I am trying to find tables that could do with indexing. Programmers are complaining that certain table queries are pretty slow.

I found this query here on stackoverflow:

SELECT   schemaname, relname, seq_scan, seq_tup_read,
           idx_scan, seq_tup_read / seq_scan AS avg
FROM    pg_stat_user_tables
WHERE   seq_scan > 0
ORDER BY seq_tup_read DESC
LIMIT 20;

I tried running on my database and sure enough, one of the tables that our programmers are complaining about appears:

 schemaname |        relname         | seq_scan | seq_tup_read | idx_scan |  avg
------------+------------------------+----------+--------------+----------+-------
 public     | widgets                |      511 |     22834898 |        3 | 44686

Based on what I read, if you have a table that has more seq-scans than idx-scans, this is a good indicator of a table that could use more indexing.

Problem

My next remedial question is how do I know which column to index?

I queried to see which indexes currently exist:

testdb=# select * from pg_indexes where tablename='widgets';
 schemaname | tablename |   indexname   | tablespace |                            indexdef
------------+-----------+---------------+------------+----------------------------------------------------------------
 public     | widgets| widgets_pkey |            | CREATE UNIQUE INDEX widgets_pkey ON widgets USING btree (id)
(1 row)

And this is what the table looks like in general:

testdb=# \d widgets
                                    Table "public.widgets"
  Column  |            Type             |                       Modifiers
----------+-----------------------------+-------------------------------------------------------
 id       | integer                     | not null default nextval('widgets_id_seq'::regclass)
 id_ts    | timestamp without time zone | default now()
 status   | character varying(32)       |
 class    | character varying(16)       |
 from     | character varying(32)       |
 to       | character varying(32)       |
 start_ts | integer                     |
 end_ts   | integer                     |
 elapsed  | integer                     |
Indexes:
    "widgets_pkey" PRIMARY KEY, btree (id)

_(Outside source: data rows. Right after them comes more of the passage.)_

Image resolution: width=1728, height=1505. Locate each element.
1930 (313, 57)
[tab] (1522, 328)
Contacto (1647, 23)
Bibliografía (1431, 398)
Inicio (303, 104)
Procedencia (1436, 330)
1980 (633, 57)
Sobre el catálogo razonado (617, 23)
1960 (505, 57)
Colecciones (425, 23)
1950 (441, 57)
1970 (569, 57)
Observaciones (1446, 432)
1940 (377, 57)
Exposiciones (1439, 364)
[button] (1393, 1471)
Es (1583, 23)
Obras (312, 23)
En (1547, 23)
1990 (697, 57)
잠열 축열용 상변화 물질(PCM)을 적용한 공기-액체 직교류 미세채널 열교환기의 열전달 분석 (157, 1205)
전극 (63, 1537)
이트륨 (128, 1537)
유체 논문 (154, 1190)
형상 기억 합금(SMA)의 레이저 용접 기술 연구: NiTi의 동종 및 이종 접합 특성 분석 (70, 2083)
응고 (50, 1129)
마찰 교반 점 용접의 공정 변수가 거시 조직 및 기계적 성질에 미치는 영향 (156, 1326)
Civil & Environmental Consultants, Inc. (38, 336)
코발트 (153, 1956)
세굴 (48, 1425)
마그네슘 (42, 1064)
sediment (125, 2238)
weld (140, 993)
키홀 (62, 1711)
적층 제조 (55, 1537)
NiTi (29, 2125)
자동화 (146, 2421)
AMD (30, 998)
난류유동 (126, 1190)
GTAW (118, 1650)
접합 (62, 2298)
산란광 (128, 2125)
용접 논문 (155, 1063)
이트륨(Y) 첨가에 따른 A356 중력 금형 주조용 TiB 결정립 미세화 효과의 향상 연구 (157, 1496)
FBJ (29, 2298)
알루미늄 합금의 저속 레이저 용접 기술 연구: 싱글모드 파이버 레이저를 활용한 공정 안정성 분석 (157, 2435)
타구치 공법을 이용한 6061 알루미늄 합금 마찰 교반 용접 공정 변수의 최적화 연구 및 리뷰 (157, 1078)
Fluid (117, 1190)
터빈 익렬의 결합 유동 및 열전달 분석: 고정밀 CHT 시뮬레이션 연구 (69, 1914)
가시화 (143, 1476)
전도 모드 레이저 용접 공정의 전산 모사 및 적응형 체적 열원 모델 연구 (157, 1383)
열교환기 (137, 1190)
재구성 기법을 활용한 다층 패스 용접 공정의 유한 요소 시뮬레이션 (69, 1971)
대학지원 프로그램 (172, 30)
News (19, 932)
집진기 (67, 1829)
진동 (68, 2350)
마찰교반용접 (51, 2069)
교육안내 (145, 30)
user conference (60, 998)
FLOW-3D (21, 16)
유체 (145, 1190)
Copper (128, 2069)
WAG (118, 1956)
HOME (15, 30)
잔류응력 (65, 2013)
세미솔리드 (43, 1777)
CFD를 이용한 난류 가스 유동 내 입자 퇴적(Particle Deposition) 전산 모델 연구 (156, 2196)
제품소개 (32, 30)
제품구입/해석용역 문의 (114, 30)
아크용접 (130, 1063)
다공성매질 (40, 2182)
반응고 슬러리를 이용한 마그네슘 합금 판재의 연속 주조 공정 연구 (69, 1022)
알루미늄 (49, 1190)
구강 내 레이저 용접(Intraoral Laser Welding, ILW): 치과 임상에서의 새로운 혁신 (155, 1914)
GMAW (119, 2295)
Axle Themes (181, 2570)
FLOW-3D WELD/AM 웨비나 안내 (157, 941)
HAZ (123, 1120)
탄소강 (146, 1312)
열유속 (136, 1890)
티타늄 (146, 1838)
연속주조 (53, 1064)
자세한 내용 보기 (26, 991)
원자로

Any suggestions would be appreciated.

Upvotes: 1

Views: 60

Answers (1)

Laurenz Albe
Laurenz Albe

Reputation: 246493

Use pg_stat_statements to find out which queries are causing the sequential scans.

You have to add it to shared_preload_libraries and restart PostgreSQL. Then you create the pg_stat_statements view with

CREATE EXTENSION pg_stat_statements;

Then wait until some workload has been collected and query the view. You can filter the statements using your table name (WHERE query ILIKE '%table_name%') and order to get the longest running statements first.

That should show you the queries that cause the sequential scans.